- Task description: Scan the material below for the string "each". Report every line that has it.

- Input data:
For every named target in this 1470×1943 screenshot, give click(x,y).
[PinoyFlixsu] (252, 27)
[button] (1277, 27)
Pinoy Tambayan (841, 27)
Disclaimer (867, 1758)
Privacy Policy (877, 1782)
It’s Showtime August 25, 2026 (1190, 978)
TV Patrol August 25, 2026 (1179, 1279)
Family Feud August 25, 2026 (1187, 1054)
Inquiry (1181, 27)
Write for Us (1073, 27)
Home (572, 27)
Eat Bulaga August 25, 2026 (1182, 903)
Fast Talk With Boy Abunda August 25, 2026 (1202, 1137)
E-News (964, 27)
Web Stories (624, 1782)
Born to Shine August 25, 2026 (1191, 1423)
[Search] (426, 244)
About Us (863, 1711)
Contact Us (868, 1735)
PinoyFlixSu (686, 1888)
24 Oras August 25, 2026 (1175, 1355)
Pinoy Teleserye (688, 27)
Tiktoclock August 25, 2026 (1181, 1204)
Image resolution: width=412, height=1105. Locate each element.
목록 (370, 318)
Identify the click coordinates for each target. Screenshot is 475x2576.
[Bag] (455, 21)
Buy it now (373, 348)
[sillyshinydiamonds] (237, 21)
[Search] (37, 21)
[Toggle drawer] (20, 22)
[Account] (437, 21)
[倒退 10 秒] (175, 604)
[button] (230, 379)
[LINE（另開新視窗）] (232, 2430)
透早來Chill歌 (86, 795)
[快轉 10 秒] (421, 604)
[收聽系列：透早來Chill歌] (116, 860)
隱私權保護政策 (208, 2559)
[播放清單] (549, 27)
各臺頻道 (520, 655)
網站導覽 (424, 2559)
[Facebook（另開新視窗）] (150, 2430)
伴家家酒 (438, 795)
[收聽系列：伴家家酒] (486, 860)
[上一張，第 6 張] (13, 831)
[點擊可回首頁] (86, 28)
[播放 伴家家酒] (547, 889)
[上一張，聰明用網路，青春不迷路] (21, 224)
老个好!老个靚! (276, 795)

- Solution for this problem:
Image resolution: width=412, height=1105. Locate each element.
Identify the click coordinates for each target. Screenshot is 475x2576.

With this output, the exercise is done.